[WHAT THIS EXERCISE ASKS]
a: From the profile of Richard Lewis, name every language it lists for the foreign-language editions of "When Cultures Collide."
b: Summarize the profile of Richard Lewis in two sentences.
c: Answer these questions from the profile of Richard Lewis:
(i) In what year did "When Cultures Collide" win the US Book of the Month?
(ii) At what age did Lewis start to learn foreign languages?
(iii) How many countries has he visited?

[PAGE TEXT]
--------
Gus Lubin’s articles published in collaboration with Richard Lewis [on communication, leadership, and culture] have created such a buzz, drawing about a million views and going viral, that people may well ask who is this Richard Lewis and what is his background.
To begin with, his seminal book on intercultural issues, “When Cultures Collide,” which won the US Book of the Month in 1999, now approaches a million sales in all languages and sells more strongly each year. It is regarded as a basic cross-cultural manual in a large number of American, European and Asian universities, with foreign language editions in Chinese, Japanese, Korean, Russian and most major languages.
Behind the book is the man. The grandson of a miner, he started to learn foreign languages at the age of 9.He is fluent or has a good working knowledge in 10 major languages, including two Asian (Japanese and Finnish) and can understand and read a dozen others. His multilingual mind gives him an uncanny insight into other nationalities’ attitudes and perspectives – a familiarity bolstered by extensive exposure to foreign environments – he has visited 136 countries and lectured in 50 of these.
--------
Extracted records
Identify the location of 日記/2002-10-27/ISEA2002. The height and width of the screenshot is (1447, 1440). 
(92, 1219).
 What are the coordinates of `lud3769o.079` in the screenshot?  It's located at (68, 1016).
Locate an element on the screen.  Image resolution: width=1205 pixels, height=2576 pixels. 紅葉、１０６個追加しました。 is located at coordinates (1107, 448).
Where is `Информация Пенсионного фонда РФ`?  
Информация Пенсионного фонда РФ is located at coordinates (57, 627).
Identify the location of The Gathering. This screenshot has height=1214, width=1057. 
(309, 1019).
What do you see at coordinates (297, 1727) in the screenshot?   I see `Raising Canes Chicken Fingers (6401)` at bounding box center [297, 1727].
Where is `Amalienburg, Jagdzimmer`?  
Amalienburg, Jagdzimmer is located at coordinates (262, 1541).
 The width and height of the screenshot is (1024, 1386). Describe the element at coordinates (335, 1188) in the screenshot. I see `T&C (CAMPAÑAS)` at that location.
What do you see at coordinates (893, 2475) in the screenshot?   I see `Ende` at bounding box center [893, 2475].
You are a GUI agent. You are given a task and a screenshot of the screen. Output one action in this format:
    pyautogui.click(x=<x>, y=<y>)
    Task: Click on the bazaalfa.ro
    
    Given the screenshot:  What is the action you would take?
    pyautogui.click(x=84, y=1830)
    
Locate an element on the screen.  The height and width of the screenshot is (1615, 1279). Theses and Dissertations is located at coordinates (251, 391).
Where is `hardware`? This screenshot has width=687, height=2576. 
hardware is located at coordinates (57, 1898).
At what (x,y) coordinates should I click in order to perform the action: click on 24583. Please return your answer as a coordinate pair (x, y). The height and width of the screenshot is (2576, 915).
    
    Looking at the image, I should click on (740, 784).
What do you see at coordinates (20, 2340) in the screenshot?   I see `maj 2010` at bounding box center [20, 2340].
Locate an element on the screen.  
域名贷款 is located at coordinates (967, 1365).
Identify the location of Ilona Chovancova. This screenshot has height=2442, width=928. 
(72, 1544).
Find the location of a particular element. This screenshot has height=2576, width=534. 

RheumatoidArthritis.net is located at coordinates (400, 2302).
--------
[PROBLEM SOLUTIONS]
a: Chinese, Japanese, Korean, Russian

b: Richard Lewis's book "When Cultures Collide" won the US Book of the Month in 1999, is nearing a million sales in all languages, and serves as a basic cross-cultural manual at many American, European and Asian universities. The grandson of a miner, he began learning foreign languages at age 9, is fluent or has a good working knowledge in 10 major languages, and has visited 136 countries and lectured in 50 of them.

c:
(i) 1999
(ii) 9
(iii) 136